Juan Sebastian Chamorro directs the Civic Alliance. Maria Moreno is an attorney, and Jasson Salazar works with the University Students’ Movement. The three were taken back to Managua in a police patrol vehicle.
Chamorro denounced that the vehicle in which the three were travelling was stopped by police agents at Piedra Quemada. The police demanded the driver’s documents and “told us we couldn’t go any further.” In protest, the three members of the opposition got out of the car and began to walk. After they’d advanced some hundred yards, the agents once again stopped them and forced them to go back. The three were both pushed and struck during this confrontation.
Because you are coup plotters and terrorists…
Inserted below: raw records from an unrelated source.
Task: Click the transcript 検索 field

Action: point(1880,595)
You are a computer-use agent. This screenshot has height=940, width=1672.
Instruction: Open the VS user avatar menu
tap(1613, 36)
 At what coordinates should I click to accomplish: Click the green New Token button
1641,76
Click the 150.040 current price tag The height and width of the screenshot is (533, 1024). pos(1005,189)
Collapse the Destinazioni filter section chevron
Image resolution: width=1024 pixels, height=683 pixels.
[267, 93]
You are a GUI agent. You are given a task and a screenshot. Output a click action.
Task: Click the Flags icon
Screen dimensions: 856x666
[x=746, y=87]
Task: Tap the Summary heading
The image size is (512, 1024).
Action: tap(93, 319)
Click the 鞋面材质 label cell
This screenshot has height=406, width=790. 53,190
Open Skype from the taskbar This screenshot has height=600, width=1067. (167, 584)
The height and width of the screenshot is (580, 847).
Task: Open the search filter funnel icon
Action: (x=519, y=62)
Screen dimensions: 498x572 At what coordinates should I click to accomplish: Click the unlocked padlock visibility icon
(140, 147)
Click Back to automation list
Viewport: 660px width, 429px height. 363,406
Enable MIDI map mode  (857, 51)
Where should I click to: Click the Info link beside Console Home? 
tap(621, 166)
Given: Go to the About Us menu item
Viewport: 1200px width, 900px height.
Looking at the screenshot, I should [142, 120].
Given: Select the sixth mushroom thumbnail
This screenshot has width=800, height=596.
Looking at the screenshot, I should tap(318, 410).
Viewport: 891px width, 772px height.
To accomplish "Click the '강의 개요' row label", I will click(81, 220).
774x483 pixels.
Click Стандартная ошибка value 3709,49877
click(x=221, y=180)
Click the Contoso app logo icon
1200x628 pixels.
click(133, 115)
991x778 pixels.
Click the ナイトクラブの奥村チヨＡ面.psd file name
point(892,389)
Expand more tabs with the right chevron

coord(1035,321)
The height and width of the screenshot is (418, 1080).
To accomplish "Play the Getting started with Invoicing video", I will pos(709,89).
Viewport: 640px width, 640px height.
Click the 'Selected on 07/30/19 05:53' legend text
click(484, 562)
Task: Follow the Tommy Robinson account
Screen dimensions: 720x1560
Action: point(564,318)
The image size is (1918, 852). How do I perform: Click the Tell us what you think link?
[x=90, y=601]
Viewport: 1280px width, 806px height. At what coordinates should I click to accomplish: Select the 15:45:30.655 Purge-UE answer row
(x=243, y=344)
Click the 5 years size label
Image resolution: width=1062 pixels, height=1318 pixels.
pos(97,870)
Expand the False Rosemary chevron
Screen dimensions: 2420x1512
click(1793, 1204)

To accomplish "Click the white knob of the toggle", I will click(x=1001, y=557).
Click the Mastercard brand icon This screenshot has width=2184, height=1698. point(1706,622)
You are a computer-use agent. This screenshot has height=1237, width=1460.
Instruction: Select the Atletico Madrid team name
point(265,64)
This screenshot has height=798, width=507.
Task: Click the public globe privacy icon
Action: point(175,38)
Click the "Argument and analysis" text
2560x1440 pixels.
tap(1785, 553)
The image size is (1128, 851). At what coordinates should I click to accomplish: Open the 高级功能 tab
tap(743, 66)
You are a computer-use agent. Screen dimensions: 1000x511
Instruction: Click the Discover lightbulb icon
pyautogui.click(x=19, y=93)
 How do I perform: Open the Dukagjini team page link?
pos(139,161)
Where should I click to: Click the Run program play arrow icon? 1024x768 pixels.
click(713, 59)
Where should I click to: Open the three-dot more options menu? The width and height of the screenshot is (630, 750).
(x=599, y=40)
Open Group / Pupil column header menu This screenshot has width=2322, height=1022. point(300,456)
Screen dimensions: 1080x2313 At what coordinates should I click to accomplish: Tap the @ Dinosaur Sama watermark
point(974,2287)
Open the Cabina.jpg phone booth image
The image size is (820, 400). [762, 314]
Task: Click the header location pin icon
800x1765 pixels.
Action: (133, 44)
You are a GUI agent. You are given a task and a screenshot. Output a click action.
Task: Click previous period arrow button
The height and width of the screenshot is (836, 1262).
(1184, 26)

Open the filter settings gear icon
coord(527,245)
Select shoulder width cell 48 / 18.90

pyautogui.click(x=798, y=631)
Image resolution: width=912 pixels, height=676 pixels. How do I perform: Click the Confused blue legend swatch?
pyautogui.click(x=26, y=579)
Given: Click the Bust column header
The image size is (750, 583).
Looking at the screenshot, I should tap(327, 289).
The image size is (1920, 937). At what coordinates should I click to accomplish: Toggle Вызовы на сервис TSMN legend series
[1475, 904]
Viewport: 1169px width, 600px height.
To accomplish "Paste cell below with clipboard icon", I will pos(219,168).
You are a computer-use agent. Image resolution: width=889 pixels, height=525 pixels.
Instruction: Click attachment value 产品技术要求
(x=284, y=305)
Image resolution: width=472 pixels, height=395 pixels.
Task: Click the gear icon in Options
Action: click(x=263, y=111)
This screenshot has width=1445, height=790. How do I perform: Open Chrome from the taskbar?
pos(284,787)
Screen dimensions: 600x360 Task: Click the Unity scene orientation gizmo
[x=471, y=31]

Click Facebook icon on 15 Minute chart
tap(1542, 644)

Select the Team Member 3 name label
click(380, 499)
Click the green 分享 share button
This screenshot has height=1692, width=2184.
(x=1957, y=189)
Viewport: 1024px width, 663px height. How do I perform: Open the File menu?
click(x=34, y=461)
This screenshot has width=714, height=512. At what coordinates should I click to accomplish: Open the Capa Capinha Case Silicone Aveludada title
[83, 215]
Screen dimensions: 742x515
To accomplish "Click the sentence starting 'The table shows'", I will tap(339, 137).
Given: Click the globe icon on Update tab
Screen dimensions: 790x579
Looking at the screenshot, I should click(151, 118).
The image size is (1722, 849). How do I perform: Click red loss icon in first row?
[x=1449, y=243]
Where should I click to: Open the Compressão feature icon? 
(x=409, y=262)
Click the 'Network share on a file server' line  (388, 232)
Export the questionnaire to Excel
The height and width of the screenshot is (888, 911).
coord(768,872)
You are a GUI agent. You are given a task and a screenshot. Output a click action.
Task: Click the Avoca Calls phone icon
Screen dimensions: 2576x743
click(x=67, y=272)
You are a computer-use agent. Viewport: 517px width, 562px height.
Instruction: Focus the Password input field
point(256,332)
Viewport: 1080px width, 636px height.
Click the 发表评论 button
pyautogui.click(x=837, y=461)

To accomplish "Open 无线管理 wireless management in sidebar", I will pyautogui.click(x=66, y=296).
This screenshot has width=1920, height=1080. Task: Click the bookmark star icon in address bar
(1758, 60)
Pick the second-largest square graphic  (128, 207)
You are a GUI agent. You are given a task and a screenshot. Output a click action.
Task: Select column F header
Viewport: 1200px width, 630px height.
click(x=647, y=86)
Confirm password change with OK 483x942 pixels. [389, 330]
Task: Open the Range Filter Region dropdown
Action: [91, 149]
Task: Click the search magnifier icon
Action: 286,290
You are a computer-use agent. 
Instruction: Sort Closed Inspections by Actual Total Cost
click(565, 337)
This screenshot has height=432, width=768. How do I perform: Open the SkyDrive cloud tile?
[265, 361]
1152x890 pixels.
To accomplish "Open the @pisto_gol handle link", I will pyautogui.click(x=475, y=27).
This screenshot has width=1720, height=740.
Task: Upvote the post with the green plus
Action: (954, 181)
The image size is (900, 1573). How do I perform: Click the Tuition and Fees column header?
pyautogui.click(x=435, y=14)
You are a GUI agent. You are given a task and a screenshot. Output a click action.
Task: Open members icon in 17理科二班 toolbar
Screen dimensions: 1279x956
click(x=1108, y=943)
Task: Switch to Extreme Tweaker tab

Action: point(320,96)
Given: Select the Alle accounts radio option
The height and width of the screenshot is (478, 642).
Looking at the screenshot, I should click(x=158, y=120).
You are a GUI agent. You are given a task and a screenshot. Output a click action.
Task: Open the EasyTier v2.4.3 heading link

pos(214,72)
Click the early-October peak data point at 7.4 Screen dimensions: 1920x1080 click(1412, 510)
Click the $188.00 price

The opposition leaders asked the agents why they weren’t being allowed to go on to Masaya. The officers responded: “because we were coup plotters and terrorists,” Chamorro recalled. The event was witnessed by residents who were passing by the spot at the moment they were detained. Chamorro declared that this was proof that “the [police] repression is increasing in an accelerated way. Now they’re no longer even allowing citizens to move around.”
Attorney Maria Asuncion Moreno gave a similar account of the events. She said five police cars surrounded them while they were walking. Later, the officials began to strike at them with their shields. “In my case, they got me in the arm and the shoulder,” said Moreno. Meanwhile, Chamorro and Salazar received blows to the shoulder, and a few kicks.
Salazar characterized the police aggression as “one more act of criminalization” against the opposition. He assured that despite the police harassment, the meeting they were headed to in Masaya was held.
Similar police repression in Ocotal
The attack on the Civic Alliance representatives came two days after a similar incident near the northern city of Ocotal. On the way there, 12 highway checkpoints kept National Coalition members from entering the city in the department of Nueva Segovia. The National Coalition members were headed for a meeting with their territorial representatives.
The National Coalition issued a statement denouncing these actions of police officials stationed at the entrance to Ocotal. The police took away the vehicle’s documents and forced them to turn around and return to Managua.
On their way back to the capital, the police again stopped them and detained three of them. Ivania Alvarez, Neyma Hernandez and Bryan Quiroz were taken to the police station in the town of Yalaguina. They were freed hours later.
Medardo Mairena, rotating coordinator of the Coalition declared: “human rights violations continue in Nicaragua. However, we’ll continue resisting and demanding our right to organize and express ourselves.”
The National Coalition “will continue the process of organizing the Territorial Committees. Likewise, it will demand the release of the political prisoners and denounce the regime’s arbitrary actions,” the statement concludes.